(WHAT THIS TASK INVOLVES): Copy every line of the material exactly as it stands.

(INPUT):
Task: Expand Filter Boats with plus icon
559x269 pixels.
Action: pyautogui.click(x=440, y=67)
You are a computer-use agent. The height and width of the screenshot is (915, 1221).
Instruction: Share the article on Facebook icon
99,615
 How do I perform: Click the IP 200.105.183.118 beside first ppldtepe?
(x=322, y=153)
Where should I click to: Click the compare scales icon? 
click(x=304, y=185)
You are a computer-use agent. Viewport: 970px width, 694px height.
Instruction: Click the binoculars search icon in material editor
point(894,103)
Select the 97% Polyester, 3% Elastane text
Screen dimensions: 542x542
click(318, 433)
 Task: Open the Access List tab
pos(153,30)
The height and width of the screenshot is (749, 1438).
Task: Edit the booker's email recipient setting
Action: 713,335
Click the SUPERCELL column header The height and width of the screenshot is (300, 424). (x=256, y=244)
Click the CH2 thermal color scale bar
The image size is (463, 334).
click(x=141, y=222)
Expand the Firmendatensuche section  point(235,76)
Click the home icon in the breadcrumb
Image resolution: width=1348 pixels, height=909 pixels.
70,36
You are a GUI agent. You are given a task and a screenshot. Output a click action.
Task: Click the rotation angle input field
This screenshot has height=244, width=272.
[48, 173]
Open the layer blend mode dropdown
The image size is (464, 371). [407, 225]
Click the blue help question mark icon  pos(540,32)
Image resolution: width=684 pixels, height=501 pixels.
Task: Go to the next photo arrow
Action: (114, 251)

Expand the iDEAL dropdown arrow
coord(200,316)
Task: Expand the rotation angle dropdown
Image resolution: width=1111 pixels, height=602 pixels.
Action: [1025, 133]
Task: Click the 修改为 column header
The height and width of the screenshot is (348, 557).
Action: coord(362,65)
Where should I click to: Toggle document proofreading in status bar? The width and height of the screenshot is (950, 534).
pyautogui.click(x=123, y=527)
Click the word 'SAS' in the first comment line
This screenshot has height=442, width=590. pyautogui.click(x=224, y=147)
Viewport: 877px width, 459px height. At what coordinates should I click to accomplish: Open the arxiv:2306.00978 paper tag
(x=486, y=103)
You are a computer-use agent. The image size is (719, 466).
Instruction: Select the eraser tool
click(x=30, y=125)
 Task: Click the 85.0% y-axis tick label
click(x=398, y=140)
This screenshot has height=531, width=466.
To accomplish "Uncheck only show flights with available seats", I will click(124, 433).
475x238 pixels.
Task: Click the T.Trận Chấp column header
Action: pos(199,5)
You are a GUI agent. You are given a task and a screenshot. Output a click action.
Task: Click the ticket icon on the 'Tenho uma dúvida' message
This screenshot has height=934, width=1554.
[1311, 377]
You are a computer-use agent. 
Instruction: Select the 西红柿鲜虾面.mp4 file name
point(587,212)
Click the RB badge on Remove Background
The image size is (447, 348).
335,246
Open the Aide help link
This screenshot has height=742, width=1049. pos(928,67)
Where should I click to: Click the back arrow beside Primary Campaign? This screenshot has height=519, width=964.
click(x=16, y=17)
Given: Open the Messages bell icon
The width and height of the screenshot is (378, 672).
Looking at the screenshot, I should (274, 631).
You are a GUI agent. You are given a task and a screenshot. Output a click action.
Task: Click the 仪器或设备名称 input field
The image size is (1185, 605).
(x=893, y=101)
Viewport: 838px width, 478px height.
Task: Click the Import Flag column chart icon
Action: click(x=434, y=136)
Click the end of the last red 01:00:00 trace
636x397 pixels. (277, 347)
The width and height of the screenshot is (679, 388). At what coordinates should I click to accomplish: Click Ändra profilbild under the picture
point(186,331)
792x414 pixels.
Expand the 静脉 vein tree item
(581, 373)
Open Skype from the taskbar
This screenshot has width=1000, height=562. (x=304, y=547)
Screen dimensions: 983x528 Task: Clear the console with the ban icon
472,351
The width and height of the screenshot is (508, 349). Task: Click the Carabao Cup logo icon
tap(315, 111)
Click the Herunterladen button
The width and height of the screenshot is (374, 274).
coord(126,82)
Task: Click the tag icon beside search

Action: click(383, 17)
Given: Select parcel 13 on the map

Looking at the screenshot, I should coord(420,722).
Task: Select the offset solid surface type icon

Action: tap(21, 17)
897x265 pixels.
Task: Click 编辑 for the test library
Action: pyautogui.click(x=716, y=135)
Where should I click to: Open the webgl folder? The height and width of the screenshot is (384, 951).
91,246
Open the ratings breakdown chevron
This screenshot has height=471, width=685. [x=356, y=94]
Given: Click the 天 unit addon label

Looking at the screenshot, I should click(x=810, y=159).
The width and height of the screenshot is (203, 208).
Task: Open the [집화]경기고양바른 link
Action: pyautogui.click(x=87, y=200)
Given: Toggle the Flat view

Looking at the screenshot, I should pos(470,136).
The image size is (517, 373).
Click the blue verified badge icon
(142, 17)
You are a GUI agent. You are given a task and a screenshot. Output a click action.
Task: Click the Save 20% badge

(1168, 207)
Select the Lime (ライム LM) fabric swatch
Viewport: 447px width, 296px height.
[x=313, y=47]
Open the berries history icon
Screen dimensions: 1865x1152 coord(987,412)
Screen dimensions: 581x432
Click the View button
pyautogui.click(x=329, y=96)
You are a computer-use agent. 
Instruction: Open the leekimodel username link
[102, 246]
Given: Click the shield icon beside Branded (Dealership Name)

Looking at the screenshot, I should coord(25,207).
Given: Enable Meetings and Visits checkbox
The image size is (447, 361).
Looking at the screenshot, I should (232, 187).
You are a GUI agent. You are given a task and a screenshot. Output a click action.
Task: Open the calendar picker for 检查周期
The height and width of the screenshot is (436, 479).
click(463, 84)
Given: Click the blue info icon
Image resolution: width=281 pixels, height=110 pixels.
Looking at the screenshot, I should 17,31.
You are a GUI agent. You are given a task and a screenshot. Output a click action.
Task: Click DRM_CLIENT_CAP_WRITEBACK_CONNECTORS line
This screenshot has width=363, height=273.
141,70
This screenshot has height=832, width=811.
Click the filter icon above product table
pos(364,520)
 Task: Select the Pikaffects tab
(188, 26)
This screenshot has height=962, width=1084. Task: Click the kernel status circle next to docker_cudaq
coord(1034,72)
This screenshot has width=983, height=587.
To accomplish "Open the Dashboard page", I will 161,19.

(TASK RESPONSE):
Task: Expand Filter Boats with plus icon
559x269 pixels.
Action: pyautogui.click(x=440, y=67)
You are a computer-use agent. The height and width of the screenshot is (915, 1221).
Instruction: Share the article on Facebook icon
99,615
 How do I perform: Click the IP 200.105.183.118 beside first ppldtepe?
(x=322, y=153)
Where should I click to: Click the compare scales icon? 
click(x=304, y=185)
You are a computer-use agent. Viewport: 970px width, 694px height.
Instruction: Click the binoculars search icon in material editor
point(894,103)
Select the 97% Polyester, 3% Elastane text
Screen dimensions: 542x542
click(318, 433)
 Task: Open the Access List tab
pos(153,30)
The height and width of the screenshot is (749, 1438).
Task: Edit the booker's email recipient setting
Action: 713,335
Click the SUPERCELL column header The height and width of the screenshot is (300, 424). (x=256, y=244)
Click the CH2 thermal color scale bar
The image size is (463, 334).
click(x=141, y=222)
Expand the Firmendatensuche section  point(235,76)
Click the home icon in the breadcrumb
Image resolution: width=1348 pixels, height=909 pixels.
70,36
You are a GUI agent. You are given a task and a screenshot. Output a click action.
Task: Click the rotation angle input field
This screenshot has height=244, width=272.
[48, 173]
Open the layer blend mode dropdown
The image size is (464, 371). [407, 225]
Click the blue help question mark icon  pos(540,32)
Image resolution: width=684 pixels, height=501 pixels.
Task: Go to the next photo arrow
Action: (114, 251)

Expand the iDEAL dropdown arrow
coord(200,316)
Task: Expand the rotation angle dropdown
Image resolution: width=1111 pixels, height=602 pixels.
Action: [1025, 133]
Task: Click the 修改为 column header
The height and width of the screenshot is (348, 557).
Action: coord(362,65)
Where should I click to: Toggle document proofreading in status bar? The width and height of the screenshot is (950, 534).
pyautogui.click(x=123, y=527)
Click the word 'SAS' in the first comment line
This screenshot has height=442, width=590. pyautogui.click(x=224, y=147)
Viewport: 877px width, 459px height. At what coordinates should I click to accomplish: Open the arxiv:2306.00978 paper tag
(x=486, y=103)
You are a computer-use agent. The image size is (719, 466).
Instruction: Select the eraser tool
click(x=30, y=125)
 Task: Click the 85.0% y-axis tick label
click(x=398, y=140)
This screenshot has height=531, width=466.
To accomplish "Uncheck only show flights with available seats", I will click(124, 433).
475x238 pixels.
Task: Click the T.Trận Chấp column header
Action: pos(199,5)
You are a GUI agent. You are given a task and a screenshot. Output a click action.
Task: Click the ticket icon on the 'Tenho uma dúvida' message
This screenshot has height=934, width=1554.
[1311, 377]
You are a computer-use agent. 
Instruction: Select the 西红柿鲜虾面.mp4 file name
point(587,212)
Click the RB badge on Remove Background
The image size is (447, 348).
335,246
Open the Aide help link
This screenshot has height=742, width=1049. pos(928,67)
Where should I click to: Click the back arrow beside Primary Campaign? This screenshot has height=519, width=964.
click(x=16, y=17)
Given: Open the Messages bell icon
The width and height of the screenshot is (378, 672).
Looking at the screenshot, I should (274, 631).
You are a GUI agent. You are given a task and a screenshot. Output a click action.
Task: Click the 仪器或设备名称 input field
The image size is (1185, 605).
(x=893, y=101)
Viewport: 838px width, 478px height.
Task: Click the Import Flag column chart icon
Action: click(x=434, y=136)
Click the end of the last red 01:00:00 trace
636x397 pixels. (277, 347)
The width and height of the screenshot is (679, 388). At what coordinates should I click to accomplish: Click Ändra profilbild under the picture
point(186,331)
792x414 pixels.
Expand the 静脉 vein tree item
(581, 373)
Open Skype from the taskbar
This screenshot has width=1000, height=562. (x=304, y=547)
Screen dimensions: 983x528 Task: Clear the console with the ban icon
472,351
The width and height of the screenshot is (508, 349). Task: Click the Carabao Cup logo icon
tap(315, 111)
Click the Herunterladen button
The width and height of the screenshot is (374, 274).
coord(126,82)
Task: Click the tag icon beside search

Action: click(383, 17)
Given: Select parcel 13 on the map

Looking at the screenshot, I should coord(420,722).
Task: Select the offset solid surface type icon

Action: tap(21, 17)
897x265 pixels.
Task: Click 编辑 for the test library
Action: pyautogui.click(x=716, y=135)
Where should I click to: Open the webgl folder? The height and width of the screenshot is (384, 951).
91,246
Open the ratings breakdown chevron
This screenshot has height=471, width=685. [x=356, y=94]
Given: Click the 天 unit addon label

Looking at the screenshot, I should click(x=810, y=159).
The width and height of the screenshot is (203, 208).
Task: Open the [집화]경기고양바른 link
Action: pyautogui.click(x=87, y=200)
Given: Toggle the Flat view

Looking at the screenshot, I should pos(470,136).
The image size is (517, 373).
Click the blue verified badge icon
(142, 17)
You are a GUI agent. You are given a task and a screenshot. Output a click action.
Task: Click the Save 20% badge

(1168, 207)
Select the Lime (ライム LM) fabric swatch
Viewport: 447px width, 296px height.
[x=313, y=47]
Open the berries history icon
Screen dimensions: 1865x1152 coord(987,412)
Screen dimensions: 581x432
Click the View button
pyautogui.click(x=329, y=96)
You are a computer-use agent. 
Instruction: Open the leekimodel username link
[102, 246]
Given: Click the shield icon beside Branded (Dealership Name)

Looking at the screenshot, I should coord(25,207).
Given: Enable Meetings and Visits checkbox
The image size is (447, 361).
Looking at the screenshot, I should (232, 187).
You are a GUI agent. You are given a task and a screenshot. Output a click action.
Task: Open the calendar picker for 检查周期
The height and width of the screenshot is (436, 479).
click(463, 84)
Given: Click the blue info icon
Image resolution: width=281 pixels, height=110 pixels.
Looking at the screenshot, I should 17,31.
You are a GUI agent. You are given a task and a screenshot. Output a click action.
Task: Click DRM_CLIENT_CAP_WRITEBACK_CONNECTORS line
This screenshot has width=363, height=273.
141,70
This screenshot has height=832, width=811.
Click the filter icon above product table
pos(364,520)
 Task: Select the Pikaffects tab
(188, 26)
This screenshot has height=962, width=1084. Task: Click the kernel status circle next to docker_cudaq
coord(1034,72)
This screenshot has width=983, height=587.
To accomplish "Open the Dashboard page", I will 161,19.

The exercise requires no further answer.